### [Problem]
Express the data from the start through the line containing "new-tab-button: + is" as a two-column CSV with the columns input and output, one row for each text and its answer, each field in double quotes with line breaks replaced by spaces. Leave the pictures out.

### [Material shown]
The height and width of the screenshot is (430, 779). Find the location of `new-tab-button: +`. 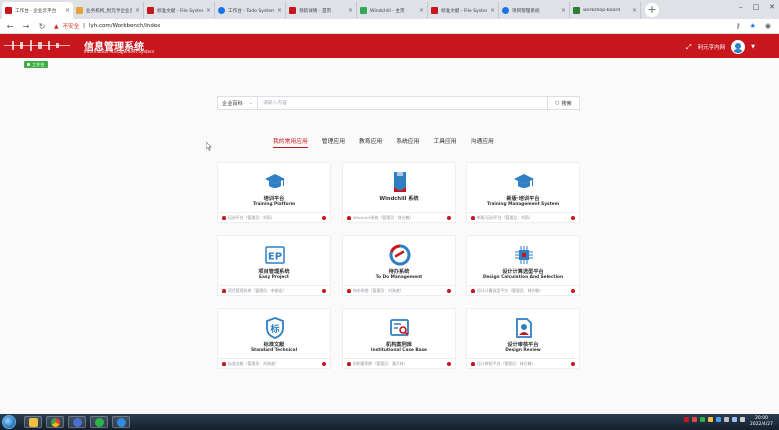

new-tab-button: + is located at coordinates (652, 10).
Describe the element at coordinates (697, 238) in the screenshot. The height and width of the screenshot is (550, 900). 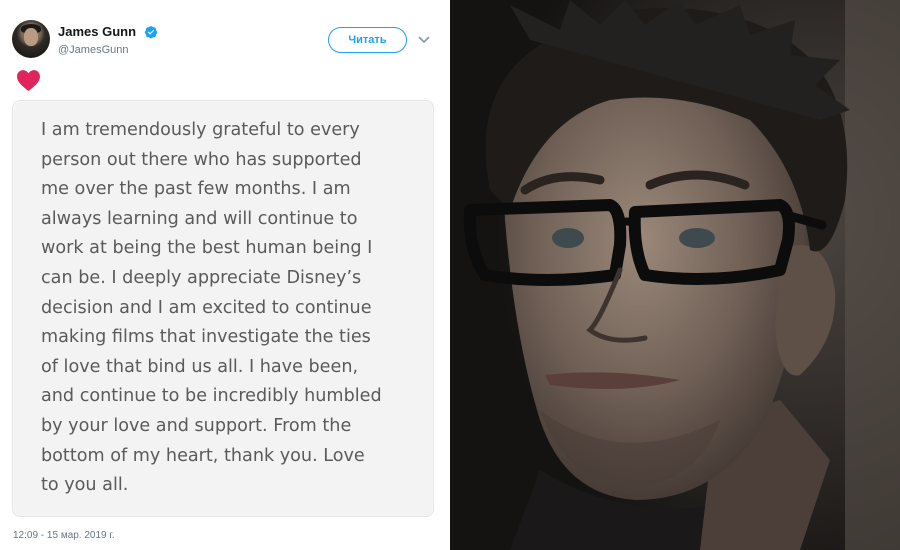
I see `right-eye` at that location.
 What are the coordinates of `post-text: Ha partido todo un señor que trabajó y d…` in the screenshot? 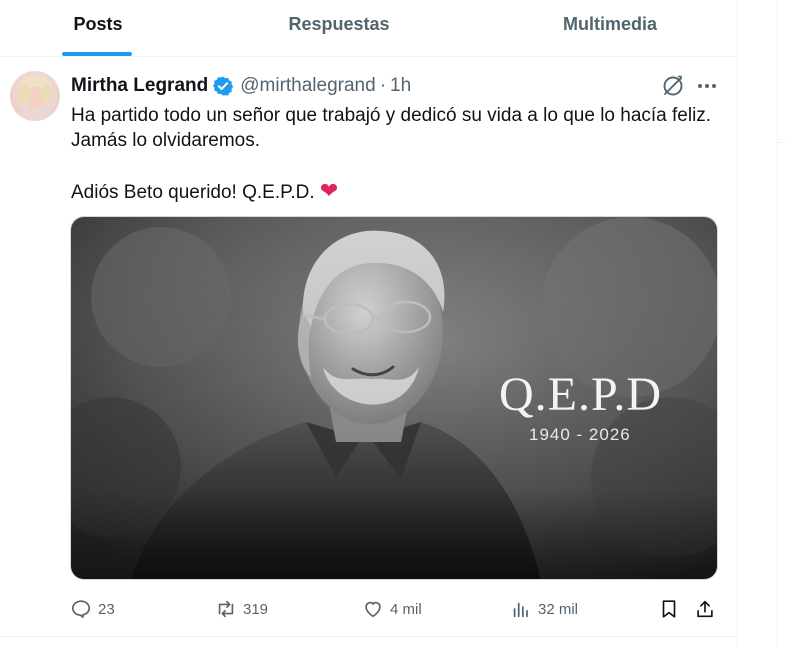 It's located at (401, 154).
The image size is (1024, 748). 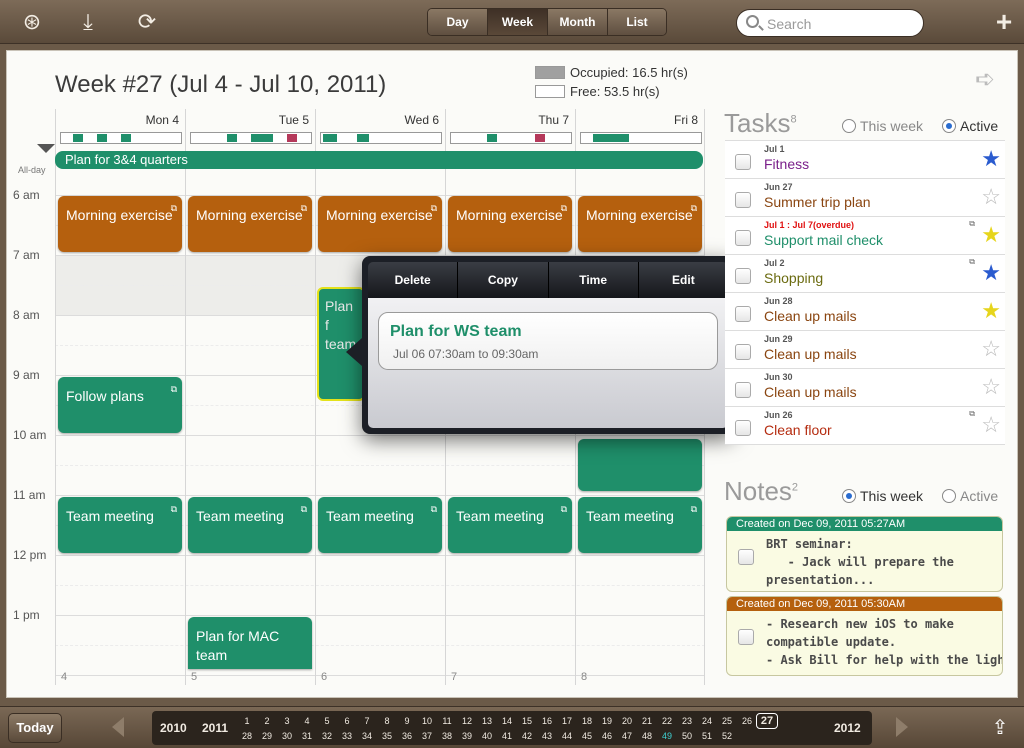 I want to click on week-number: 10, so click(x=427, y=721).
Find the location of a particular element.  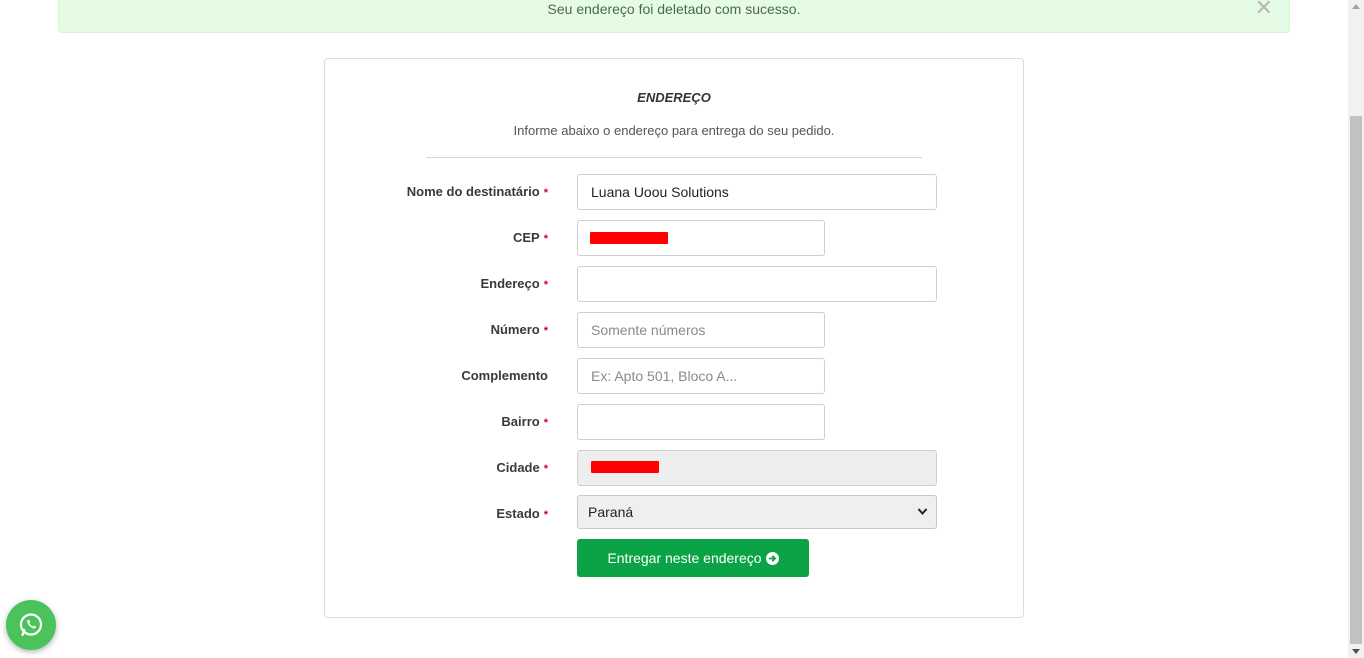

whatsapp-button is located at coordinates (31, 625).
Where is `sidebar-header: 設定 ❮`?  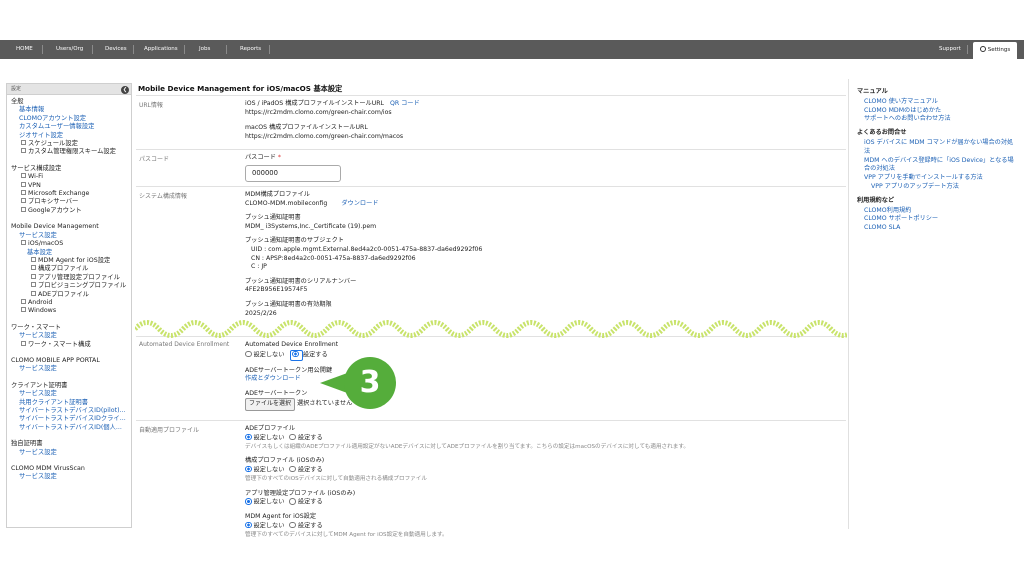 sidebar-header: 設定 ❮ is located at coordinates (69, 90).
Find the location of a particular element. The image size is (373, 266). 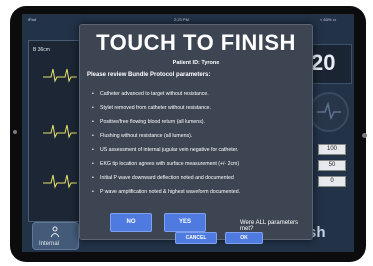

### [Answer]
input,output
"The height and width of the screenshot is (430, 779). Find the location of `new-tab-button: +`.","new-tab-button: + is located at coordinates (652, 10)."